### Data provided

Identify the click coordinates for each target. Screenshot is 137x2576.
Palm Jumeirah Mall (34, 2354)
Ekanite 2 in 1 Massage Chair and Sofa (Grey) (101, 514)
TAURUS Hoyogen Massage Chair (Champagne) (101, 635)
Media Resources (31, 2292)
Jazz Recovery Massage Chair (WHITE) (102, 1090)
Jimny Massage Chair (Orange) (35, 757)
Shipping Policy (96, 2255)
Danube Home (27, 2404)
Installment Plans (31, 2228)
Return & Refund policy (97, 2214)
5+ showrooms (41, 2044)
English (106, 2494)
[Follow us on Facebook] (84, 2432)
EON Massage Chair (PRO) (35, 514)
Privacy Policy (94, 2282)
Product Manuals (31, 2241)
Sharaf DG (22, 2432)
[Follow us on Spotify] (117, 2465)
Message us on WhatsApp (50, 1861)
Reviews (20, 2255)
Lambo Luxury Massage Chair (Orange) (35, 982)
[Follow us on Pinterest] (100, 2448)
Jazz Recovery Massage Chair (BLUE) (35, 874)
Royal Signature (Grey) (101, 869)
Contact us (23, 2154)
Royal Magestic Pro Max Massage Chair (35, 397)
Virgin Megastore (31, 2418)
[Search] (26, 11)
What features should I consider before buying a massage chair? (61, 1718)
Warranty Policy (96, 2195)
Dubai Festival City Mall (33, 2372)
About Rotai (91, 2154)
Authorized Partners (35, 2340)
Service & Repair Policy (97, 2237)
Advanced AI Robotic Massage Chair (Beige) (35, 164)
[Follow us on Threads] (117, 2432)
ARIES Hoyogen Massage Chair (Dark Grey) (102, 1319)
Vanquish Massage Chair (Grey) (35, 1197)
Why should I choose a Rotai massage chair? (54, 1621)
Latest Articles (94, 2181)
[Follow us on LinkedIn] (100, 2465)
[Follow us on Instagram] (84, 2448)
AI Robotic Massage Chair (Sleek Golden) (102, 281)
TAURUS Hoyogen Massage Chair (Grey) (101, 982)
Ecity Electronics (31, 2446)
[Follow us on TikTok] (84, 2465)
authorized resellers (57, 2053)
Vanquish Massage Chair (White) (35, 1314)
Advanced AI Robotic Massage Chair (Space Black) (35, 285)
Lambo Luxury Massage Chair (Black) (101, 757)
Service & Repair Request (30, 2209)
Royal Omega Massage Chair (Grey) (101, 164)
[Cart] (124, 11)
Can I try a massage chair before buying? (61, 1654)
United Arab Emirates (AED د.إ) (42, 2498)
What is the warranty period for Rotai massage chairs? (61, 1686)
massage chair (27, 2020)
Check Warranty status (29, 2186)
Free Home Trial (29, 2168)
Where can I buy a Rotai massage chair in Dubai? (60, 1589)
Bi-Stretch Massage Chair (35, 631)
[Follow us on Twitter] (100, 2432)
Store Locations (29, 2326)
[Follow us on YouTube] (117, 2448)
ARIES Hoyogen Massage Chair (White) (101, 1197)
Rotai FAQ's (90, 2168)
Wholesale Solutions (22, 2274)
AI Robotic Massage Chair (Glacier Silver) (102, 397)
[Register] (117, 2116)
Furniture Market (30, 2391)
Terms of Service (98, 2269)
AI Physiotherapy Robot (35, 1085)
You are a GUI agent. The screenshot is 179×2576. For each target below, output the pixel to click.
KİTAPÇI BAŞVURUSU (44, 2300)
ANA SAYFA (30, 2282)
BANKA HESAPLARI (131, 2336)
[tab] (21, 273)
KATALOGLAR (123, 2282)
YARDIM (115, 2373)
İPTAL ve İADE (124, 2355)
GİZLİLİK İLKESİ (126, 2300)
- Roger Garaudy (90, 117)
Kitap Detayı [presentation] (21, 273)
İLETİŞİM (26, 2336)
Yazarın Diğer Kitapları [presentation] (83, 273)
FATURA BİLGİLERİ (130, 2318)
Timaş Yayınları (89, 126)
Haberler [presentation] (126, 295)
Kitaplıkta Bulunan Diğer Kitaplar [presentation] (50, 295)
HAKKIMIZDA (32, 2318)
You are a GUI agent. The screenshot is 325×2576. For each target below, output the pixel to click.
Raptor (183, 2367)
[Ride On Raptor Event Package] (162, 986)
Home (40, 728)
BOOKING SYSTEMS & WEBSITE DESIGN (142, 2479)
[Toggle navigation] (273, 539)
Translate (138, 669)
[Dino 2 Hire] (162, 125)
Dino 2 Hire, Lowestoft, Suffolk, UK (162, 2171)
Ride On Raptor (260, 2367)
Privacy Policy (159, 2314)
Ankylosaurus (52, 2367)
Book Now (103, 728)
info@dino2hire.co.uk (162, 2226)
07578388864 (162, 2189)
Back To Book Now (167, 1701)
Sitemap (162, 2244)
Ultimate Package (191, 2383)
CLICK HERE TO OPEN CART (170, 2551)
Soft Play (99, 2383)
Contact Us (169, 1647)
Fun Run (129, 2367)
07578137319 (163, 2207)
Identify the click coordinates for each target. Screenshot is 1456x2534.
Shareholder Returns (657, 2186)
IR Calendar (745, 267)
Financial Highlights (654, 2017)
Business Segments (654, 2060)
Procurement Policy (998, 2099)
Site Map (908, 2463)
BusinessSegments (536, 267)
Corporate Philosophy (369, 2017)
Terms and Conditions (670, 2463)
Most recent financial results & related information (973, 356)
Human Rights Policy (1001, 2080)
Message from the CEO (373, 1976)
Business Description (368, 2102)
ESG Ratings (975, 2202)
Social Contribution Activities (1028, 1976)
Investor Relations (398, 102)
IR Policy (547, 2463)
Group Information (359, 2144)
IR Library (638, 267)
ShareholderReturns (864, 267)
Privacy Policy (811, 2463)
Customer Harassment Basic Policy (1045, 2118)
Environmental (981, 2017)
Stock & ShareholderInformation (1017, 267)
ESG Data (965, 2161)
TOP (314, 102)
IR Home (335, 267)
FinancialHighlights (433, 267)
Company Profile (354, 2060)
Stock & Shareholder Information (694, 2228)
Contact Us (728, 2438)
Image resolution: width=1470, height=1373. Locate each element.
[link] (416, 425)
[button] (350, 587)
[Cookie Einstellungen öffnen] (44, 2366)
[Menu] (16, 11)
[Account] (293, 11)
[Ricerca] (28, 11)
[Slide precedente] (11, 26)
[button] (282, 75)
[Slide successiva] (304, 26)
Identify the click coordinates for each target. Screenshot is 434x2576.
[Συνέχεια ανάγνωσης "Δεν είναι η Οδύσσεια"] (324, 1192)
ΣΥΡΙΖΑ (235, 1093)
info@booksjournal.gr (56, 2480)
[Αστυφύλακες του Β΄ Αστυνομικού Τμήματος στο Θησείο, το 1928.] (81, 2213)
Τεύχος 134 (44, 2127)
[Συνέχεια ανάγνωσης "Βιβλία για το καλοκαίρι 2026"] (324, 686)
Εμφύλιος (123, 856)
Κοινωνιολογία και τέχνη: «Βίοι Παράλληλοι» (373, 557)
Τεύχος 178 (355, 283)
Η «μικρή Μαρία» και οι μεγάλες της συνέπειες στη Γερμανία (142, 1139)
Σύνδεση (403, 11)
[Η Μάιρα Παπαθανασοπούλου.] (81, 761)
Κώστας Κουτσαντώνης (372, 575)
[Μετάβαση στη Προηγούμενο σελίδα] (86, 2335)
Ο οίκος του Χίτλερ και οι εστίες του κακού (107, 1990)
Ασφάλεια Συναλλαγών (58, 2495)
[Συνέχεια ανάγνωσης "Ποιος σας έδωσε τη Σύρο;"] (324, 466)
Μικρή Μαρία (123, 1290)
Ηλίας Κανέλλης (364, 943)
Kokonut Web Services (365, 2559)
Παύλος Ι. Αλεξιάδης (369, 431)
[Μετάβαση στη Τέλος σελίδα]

### Assigned task
Out of the listing above, reproduce exactly the lines from the one with "Wholesale Solutions (22, 2274)" up to and including the one with "ANA SAYFA (30, 2282)".

### Response to this task
Wholesale Solutions (22, 2274)
AI Robotic Massage Chair (Glacier Silver) (102, 397)
[Register] (117, 2116)
Furniture Market (30, 2391)
Terms of Service (98, 2269)
AI Physiotherapy Robot (35, 1085)
You are a GUI agent. The screenshot is 179×2576. For each target below, output the pixel to click.
KİTAPÇI BAŞVURUSU (44, 2300)
ANA SAYFA (30, 2282)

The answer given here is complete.